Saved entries
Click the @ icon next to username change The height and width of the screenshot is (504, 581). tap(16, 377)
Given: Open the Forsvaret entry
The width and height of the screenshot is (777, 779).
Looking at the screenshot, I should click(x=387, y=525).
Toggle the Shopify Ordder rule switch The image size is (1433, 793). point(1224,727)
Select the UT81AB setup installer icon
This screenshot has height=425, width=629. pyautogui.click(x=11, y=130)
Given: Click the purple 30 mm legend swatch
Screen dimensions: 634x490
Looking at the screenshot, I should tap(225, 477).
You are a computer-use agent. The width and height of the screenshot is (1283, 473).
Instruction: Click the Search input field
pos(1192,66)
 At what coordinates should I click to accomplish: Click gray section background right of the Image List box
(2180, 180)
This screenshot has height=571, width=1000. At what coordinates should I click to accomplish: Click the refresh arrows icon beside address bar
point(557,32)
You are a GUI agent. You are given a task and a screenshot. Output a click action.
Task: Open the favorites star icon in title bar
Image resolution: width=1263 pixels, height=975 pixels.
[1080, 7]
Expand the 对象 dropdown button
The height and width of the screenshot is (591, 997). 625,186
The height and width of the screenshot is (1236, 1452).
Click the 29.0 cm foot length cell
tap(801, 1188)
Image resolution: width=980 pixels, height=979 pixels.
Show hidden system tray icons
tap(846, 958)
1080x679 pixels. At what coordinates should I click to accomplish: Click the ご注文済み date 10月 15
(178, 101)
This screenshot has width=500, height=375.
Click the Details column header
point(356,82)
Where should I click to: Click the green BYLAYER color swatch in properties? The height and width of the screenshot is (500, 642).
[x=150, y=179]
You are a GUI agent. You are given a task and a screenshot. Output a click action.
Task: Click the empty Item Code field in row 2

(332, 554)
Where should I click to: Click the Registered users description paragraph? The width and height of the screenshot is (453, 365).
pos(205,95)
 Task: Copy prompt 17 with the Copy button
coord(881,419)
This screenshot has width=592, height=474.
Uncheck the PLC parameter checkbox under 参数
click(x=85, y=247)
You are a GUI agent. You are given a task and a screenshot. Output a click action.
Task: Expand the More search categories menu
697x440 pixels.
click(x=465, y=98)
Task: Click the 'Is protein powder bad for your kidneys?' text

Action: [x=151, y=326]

PROBLEM DESCRIPTION: Find all lines in the records that hold the word "Open". Copy them.

EXERCISE OUTPUT:
Given: Open the Forsvaret entry
Task: Open the favorites star icon in title bar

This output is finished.